Toutefois, quand je parle de responsabilisation, je ne veux pas dire culpabilisation du patient qui doit prendre des médicaments prescrits par son médecin.

Il n'empêche que ce pays figure parmi les plus gros consommateurs de médicaments : nous étions ainsi le quatrième consommateur d'antibiotiques en Europe et nous remontons dans le classement.

Je redis donc que la situation est préoccupante. Pour traiter le sujet, il faudra prendre en compte non seulement les patients, mais aussi les médecins, sans doute les pharmaciens, ainsi que les visiteurs médicaux – on ne les appelle plus ainsi –, dont nous avons déjà parlé. Le sujet est global.

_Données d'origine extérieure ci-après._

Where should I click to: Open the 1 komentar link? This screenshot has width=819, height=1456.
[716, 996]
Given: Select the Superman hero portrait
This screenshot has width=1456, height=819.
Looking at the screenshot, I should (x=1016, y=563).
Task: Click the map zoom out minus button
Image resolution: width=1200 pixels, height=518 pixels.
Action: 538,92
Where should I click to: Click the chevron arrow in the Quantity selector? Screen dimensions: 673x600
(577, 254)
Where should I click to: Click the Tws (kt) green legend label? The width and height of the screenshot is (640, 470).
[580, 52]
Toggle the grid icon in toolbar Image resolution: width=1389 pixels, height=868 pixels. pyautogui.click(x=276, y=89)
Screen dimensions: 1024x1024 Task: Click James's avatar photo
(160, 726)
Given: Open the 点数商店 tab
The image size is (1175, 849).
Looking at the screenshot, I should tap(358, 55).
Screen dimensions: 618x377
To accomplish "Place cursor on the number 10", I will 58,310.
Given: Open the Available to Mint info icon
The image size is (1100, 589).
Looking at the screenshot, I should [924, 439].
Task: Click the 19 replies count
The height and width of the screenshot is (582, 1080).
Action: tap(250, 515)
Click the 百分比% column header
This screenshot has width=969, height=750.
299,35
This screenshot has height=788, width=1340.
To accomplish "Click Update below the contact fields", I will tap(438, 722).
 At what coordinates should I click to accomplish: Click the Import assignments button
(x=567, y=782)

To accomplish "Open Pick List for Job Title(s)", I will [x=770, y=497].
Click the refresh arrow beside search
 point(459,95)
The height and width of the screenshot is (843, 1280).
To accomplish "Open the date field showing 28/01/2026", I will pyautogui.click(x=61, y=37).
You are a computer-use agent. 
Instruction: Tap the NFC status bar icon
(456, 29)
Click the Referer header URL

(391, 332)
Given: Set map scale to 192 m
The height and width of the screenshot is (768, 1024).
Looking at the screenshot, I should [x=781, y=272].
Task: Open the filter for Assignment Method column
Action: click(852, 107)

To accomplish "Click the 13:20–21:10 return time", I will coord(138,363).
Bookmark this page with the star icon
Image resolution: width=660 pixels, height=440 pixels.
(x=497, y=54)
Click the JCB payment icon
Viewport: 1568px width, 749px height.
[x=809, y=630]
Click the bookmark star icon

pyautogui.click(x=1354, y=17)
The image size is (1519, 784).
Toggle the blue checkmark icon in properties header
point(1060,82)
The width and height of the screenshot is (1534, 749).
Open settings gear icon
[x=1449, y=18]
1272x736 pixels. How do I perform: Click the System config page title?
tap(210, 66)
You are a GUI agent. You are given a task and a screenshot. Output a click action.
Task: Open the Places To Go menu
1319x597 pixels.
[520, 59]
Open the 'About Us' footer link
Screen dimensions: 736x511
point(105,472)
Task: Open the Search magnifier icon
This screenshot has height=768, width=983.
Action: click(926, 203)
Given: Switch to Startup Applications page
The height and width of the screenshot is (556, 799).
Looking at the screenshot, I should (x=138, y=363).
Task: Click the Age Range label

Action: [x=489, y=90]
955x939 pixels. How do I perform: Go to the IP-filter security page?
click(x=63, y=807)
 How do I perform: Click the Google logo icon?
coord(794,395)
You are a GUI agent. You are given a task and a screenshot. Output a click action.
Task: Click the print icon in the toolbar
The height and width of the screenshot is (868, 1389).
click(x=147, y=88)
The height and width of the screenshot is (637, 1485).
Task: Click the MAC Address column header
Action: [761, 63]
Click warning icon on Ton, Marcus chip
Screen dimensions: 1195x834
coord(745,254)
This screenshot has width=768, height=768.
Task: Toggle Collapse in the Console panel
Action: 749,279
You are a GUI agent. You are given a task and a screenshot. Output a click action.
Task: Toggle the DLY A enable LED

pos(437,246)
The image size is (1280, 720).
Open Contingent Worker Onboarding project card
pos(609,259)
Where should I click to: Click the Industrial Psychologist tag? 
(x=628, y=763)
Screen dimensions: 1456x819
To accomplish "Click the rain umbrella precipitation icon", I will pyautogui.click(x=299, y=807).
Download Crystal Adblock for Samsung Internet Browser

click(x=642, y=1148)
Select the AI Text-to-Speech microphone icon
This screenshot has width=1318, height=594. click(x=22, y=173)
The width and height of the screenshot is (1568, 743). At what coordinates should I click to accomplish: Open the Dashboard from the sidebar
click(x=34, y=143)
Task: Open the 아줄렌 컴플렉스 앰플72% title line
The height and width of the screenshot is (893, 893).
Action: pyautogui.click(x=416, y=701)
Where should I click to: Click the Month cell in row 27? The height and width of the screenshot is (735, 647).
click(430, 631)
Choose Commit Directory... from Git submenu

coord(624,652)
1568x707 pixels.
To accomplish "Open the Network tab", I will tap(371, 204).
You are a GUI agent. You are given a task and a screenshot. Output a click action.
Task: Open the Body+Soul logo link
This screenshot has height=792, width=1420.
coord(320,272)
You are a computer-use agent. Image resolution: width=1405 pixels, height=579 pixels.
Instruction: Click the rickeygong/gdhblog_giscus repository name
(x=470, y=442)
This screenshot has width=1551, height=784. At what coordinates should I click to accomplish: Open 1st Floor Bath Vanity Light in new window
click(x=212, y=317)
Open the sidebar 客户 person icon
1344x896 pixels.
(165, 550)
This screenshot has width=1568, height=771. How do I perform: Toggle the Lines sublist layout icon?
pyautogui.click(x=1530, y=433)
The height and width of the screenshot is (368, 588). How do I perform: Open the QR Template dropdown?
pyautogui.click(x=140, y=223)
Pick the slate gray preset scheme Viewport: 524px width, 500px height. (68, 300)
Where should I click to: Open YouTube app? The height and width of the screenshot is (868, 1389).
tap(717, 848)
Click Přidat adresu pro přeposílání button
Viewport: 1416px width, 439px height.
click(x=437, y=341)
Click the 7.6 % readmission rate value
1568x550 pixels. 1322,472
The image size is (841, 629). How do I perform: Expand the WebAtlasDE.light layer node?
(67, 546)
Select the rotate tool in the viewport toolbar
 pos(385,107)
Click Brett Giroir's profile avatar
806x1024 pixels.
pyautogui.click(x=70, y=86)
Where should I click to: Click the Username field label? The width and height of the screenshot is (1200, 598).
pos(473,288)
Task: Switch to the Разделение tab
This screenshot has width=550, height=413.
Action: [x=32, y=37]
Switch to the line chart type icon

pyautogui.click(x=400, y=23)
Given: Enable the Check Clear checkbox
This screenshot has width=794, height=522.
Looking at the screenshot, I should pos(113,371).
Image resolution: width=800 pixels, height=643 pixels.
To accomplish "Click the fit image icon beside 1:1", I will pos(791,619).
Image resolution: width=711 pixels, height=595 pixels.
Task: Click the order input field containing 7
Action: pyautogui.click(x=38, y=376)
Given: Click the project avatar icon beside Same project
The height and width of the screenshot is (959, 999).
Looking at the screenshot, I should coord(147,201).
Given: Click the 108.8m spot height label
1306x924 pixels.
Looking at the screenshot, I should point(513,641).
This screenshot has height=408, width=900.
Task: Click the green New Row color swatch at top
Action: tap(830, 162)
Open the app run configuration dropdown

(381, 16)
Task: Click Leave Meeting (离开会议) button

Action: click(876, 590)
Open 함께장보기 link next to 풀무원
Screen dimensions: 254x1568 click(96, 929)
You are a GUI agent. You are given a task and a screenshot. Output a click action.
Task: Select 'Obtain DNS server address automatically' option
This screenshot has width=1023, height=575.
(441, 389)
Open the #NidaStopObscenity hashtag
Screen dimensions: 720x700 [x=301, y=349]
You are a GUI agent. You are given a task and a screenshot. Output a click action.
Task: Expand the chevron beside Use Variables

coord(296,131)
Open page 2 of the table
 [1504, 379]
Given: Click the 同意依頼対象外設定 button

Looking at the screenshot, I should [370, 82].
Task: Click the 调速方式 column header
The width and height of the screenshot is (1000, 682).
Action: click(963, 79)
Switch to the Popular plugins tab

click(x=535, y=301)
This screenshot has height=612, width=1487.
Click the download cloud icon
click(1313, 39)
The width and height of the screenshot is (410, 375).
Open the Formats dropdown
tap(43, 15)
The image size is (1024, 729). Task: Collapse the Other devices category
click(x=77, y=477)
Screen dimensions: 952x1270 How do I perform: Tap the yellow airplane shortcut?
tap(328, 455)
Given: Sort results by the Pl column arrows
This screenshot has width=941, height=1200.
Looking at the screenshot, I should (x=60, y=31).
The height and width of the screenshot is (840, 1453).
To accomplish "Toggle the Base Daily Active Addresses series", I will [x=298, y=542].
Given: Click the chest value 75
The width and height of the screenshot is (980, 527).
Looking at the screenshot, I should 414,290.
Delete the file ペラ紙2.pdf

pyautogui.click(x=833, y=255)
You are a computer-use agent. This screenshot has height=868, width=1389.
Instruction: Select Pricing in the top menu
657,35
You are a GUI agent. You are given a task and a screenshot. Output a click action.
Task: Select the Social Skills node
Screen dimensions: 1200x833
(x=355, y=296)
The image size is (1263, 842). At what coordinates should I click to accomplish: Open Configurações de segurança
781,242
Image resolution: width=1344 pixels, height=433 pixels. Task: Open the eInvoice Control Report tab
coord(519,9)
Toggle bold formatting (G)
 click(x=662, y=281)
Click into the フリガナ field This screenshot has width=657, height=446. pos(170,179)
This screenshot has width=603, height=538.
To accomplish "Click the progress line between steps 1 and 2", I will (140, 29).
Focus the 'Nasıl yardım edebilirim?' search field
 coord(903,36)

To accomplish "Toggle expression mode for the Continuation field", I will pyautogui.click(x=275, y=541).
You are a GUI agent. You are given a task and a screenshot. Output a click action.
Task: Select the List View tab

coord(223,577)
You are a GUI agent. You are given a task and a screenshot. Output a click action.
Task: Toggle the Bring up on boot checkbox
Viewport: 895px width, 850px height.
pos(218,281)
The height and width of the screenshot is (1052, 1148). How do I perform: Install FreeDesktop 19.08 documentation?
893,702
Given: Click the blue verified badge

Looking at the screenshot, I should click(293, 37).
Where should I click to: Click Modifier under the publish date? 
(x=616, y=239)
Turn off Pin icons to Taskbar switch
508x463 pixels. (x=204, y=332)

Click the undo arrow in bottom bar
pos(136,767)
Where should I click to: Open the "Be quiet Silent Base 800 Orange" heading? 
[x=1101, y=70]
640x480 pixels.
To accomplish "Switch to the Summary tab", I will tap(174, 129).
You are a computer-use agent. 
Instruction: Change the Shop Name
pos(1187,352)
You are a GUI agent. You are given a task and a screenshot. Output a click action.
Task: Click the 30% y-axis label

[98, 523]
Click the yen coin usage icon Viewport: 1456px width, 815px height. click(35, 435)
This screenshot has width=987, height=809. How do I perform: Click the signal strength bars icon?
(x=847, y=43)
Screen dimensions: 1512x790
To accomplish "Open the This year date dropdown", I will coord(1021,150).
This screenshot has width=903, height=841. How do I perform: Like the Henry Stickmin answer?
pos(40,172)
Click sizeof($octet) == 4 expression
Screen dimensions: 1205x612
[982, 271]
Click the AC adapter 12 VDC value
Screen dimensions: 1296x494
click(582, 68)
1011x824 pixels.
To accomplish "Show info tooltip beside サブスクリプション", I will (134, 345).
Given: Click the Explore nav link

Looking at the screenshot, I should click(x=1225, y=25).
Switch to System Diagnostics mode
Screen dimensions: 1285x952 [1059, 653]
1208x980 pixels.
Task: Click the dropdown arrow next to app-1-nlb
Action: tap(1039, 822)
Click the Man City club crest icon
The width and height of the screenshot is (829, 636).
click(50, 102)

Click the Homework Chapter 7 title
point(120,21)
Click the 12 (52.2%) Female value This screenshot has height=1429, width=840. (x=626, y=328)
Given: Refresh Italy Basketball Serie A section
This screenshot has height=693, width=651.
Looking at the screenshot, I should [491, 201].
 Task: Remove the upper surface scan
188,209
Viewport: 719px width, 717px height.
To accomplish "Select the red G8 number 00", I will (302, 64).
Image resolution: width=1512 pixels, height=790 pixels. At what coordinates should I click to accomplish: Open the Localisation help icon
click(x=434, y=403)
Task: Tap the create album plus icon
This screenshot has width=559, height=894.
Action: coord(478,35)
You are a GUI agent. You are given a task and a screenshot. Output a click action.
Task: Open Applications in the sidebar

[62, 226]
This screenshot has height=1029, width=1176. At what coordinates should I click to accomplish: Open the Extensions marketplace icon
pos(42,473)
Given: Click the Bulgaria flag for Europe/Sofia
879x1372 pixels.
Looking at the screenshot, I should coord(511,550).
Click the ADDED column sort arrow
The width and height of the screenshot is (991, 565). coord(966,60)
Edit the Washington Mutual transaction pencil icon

Je considère, à titre personnel, que dans la situation où nous sommes – nous l'avons déjà évoquée – nous devons faire des efforts pour renforcer notre hôpital public et pour développer l'attractivité des professions de santé.

Si donc j'étais seul à décider, j'assumerais de porter cette mesure devant les Français, car elle permettrait de dégager 800 millions d'euros que nous pourrions utiliser pour revaloriser la rémunération des soignants. N'y voyez pas de démagogie : ce montant équivaut au coût que représente l'augmentation de 25 % dont doivent bénéficier les soignants pour leur travail de nuit. Je le dis tel que je le pense.

La différence entre le PLFSS et le projet de loi de finances (PLF), c'est que les 800 millions d'euros de recettes potentielles ne serviront pas à financer une part d'un sous-marin nucléaire, mais resteront dans les frontières du champ de la sécurité sociale, de sorte qu'ils bénéficieront à celle-ci.

Enfin, la question est bien, en effet, de savoir si cette mesure sera finalement un point de cristallisation et de colère – j'ose dire le mot, il n'a pas été prononcé, mais cette mesure pourrait provoquer la colère des Français.

Or je préfère – et j'assume cette position – que nous finissions l'examen des textes financiers et que les Français soient éclairés sur les mesures qui affecteront leur pouvoir d'achat, dans un sens ou dans l'autre – elles sont nombreuses dans le PLF à pouvoir avoir un effet aussi bien positif que négatif –, avant de prendre une décision concernant cette mesure sur le doublement des franchises.

Tel est le sens du temps que nous nous donnons avant la décision. Ce temps n'est pas celui de la dissimulation, mais celui de la réflexion et de l'analyse politique, que viennent nourrir aussi – pardon de le rappeler – les réactions qui se manifestent au Parlement ainsi qu'au sein de la population, quant à cette mesure.